Comment by iAmAPencilYo
3 days ago
All of these are "Artist's Impressions". My best guess is they run a simulation based on the data from the spacecraft and then can pan the camera around as they see fit
3 days ago
All of these are "Artist's Impressions". My best guess is they run a simulation based on the data from the spacecraft and then can pan the camera around as they see fit
From the page:
[Image Description: A model image of what our home galaxy, the Milky Way, might look like edge-on, against a pitch-black backdrop. The Milky Way’s disc appears in the centre of the image, as a thin, dark-brown line spanning from left to right, with the hint of a wave in it. The line appears to be etched into a thin glowing layer of silver sand, that makes it look as if it was drawn with a coloured pencil on coarse paper. The bulge of the galaxy sits like a glowing, see-through pearl in the shape of a sphere in the centre of this brown line.]

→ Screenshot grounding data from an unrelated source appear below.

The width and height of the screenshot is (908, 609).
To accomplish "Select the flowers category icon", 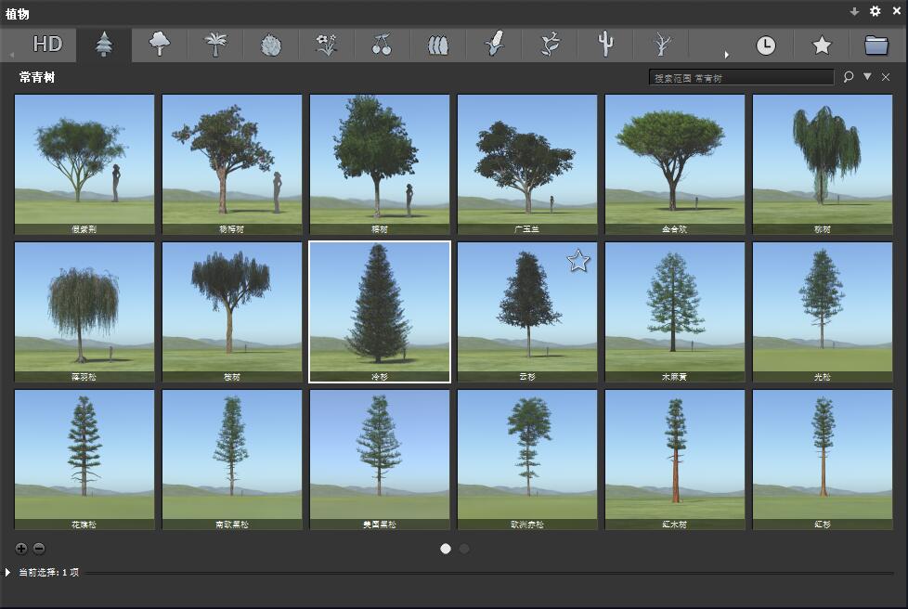I will [x=327, y=45].
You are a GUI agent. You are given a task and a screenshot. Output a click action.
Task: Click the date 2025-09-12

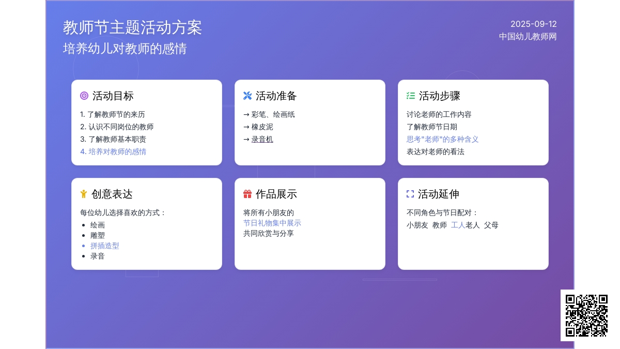tap(534, 24)
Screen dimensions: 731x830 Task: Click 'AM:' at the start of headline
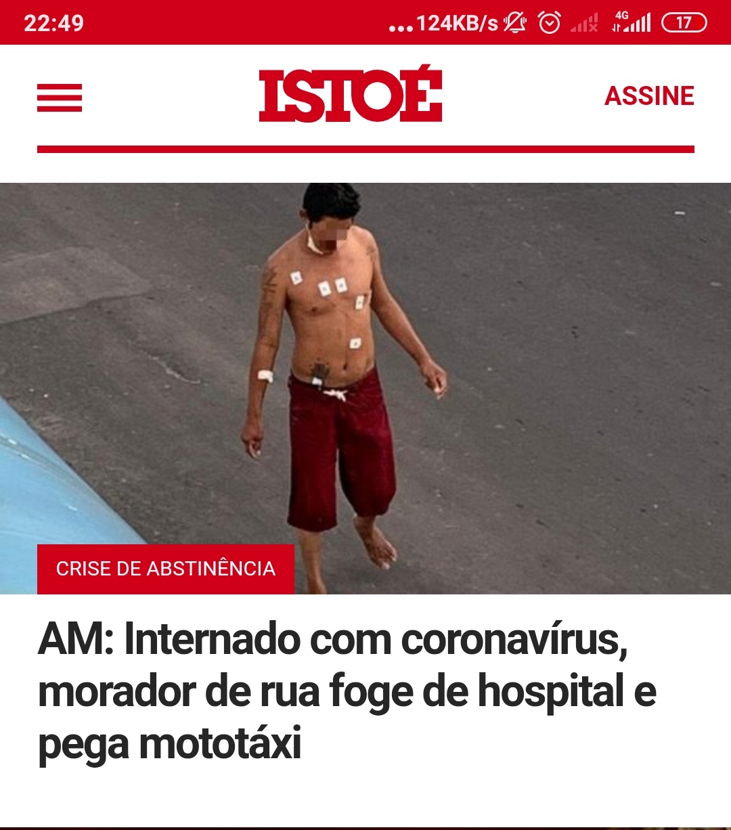[76, 640]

That's an AI produced accessibility description so I thought it seemed wrong. But more directly from the article text: This is a new artist’s impression of our galaxy, the Milky Way, based on data from ESA’s Gaia space telescope.

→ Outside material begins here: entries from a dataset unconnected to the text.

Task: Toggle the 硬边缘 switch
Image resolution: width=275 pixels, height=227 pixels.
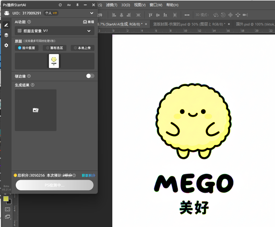Action: click(90, 76)
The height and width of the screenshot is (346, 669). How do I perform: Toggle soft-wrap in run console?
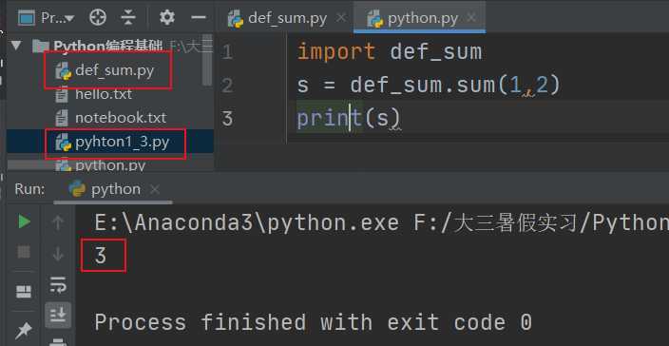[x=58, y=284]
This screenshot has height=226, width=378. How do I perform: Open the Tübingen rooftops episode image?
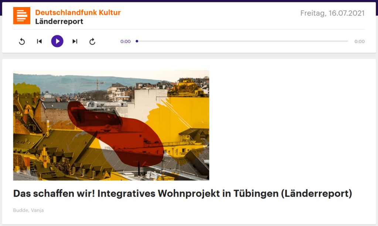point(111,125)
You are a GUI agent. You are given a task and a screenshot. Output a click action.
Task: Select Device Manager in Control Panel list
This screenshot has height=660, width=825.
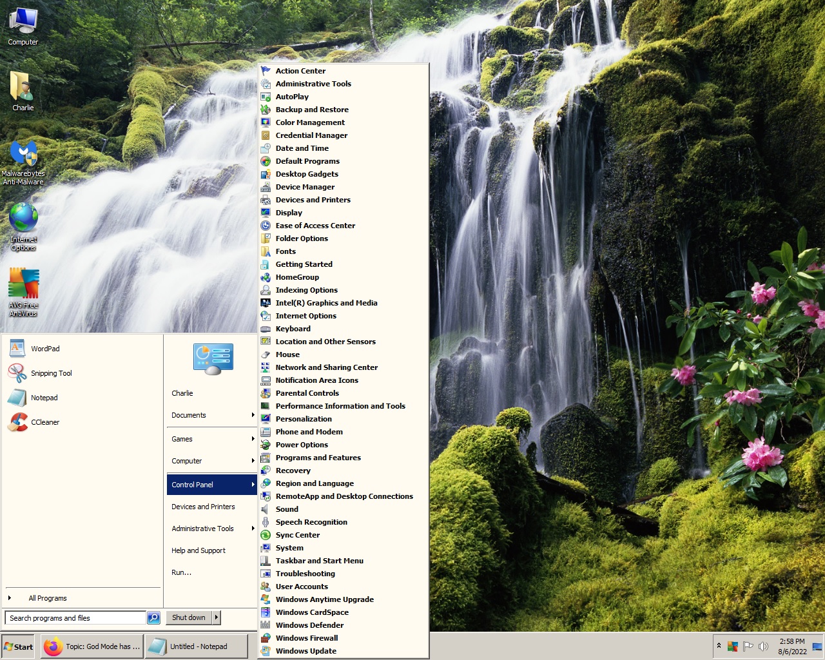click(305, 187)
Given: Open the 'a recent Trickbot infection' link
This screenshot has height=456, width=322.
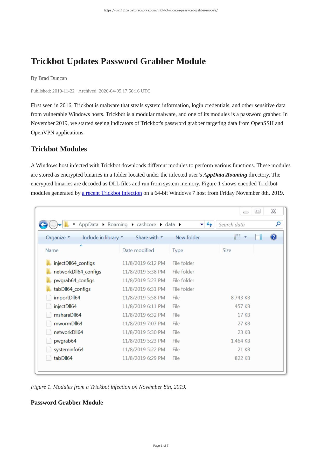Looking at the screenshot, I should point(112,193).
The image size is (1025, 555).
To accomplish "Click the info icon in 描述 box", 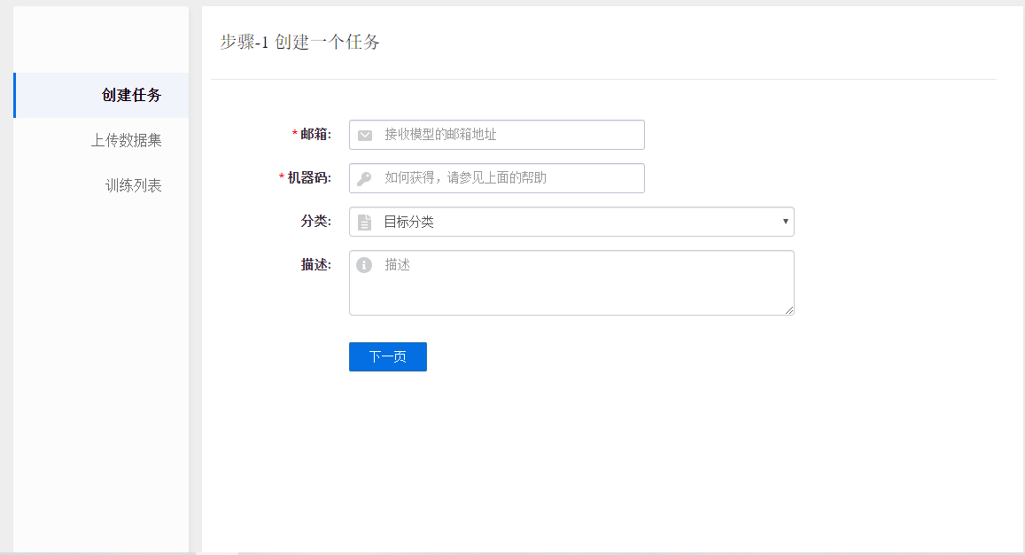I will coord(363,265).
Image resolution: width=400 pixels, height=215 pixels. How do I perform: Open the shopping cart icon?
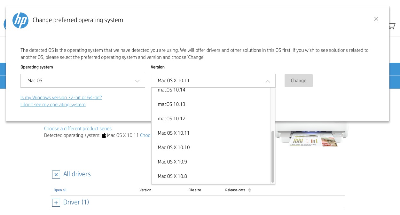pos(392,26)
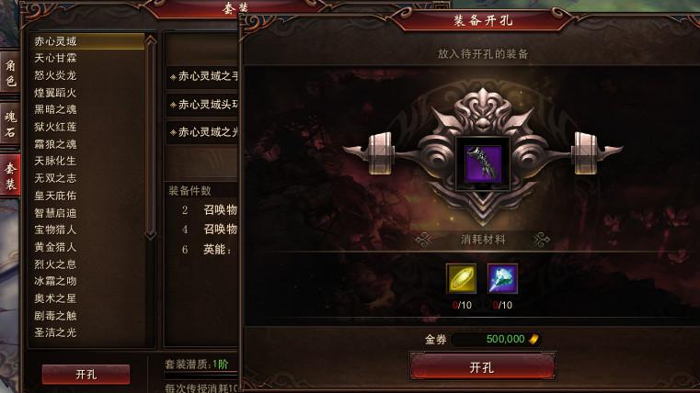Switch to the 套装 side tab
Screen dimensions: 700x393
tap(10, 176)
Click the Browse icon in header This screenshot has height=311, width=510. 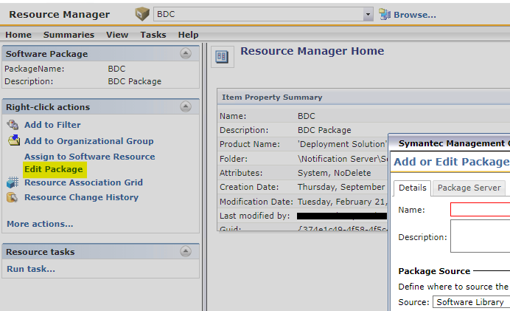tap(385, 14)
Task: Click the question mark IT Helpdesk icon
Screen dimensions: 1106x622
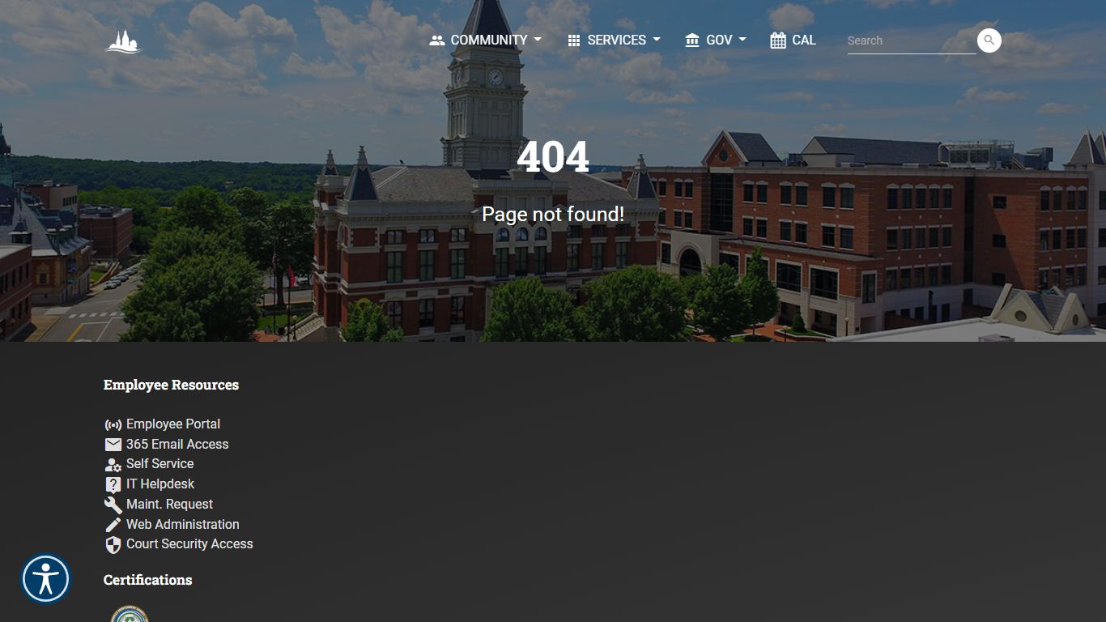Action: coord(113,484)
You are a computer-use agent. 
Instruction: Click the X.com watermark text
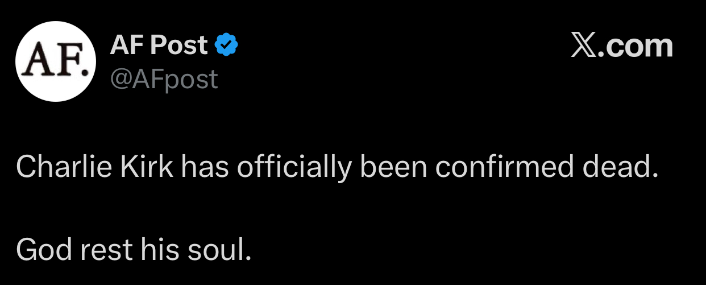622,46
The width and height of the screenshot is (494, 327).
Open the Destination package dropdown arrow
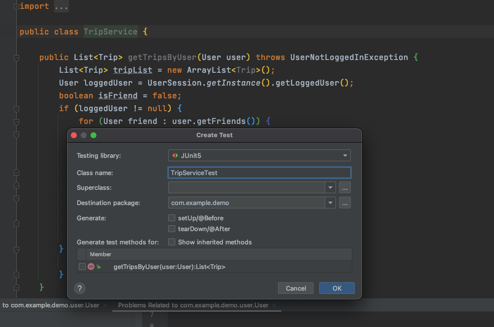330,203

Is it AI produced (if so, do they communicate it somewhere?) or do you believe it is?
The face-on galaxy image is credited to Stefan Payne-Wardenaar (https://stefanpw.myportfolio.com/home), whose Twitter and Bluesky bios say, "I make astronomy visualizations in Blender."
"The best Milky Way map, by Gaia (edge-on)"

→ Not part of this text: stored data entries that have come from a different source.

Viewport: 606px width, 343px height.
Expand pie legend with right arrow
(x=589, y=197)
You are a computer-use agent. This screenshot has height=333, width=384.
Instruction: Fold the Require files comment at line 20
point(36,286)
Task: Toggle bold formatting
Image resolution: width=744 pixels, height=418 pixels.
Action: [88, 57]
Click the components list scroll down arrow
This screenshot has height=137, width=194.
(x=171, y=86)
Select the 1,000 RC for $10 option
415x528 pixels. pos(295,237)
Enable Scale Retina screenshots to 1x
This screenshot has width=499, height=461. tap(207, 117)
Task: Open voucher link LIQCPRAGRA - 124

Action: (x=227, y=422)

The "by Gaia" implies the opposite to me. Unless the "artist's impressions" are from someone named Gaia???
"This is a new artist’s impression of our galaxy, the Milky Way, based on data from ESA’s Gaia space telescope."
I'm sure you know of headlines vs details; when it comes down to it, space science relies on marketing to get some funding and interest in it, and using 100% accurate headlines is not good marketing.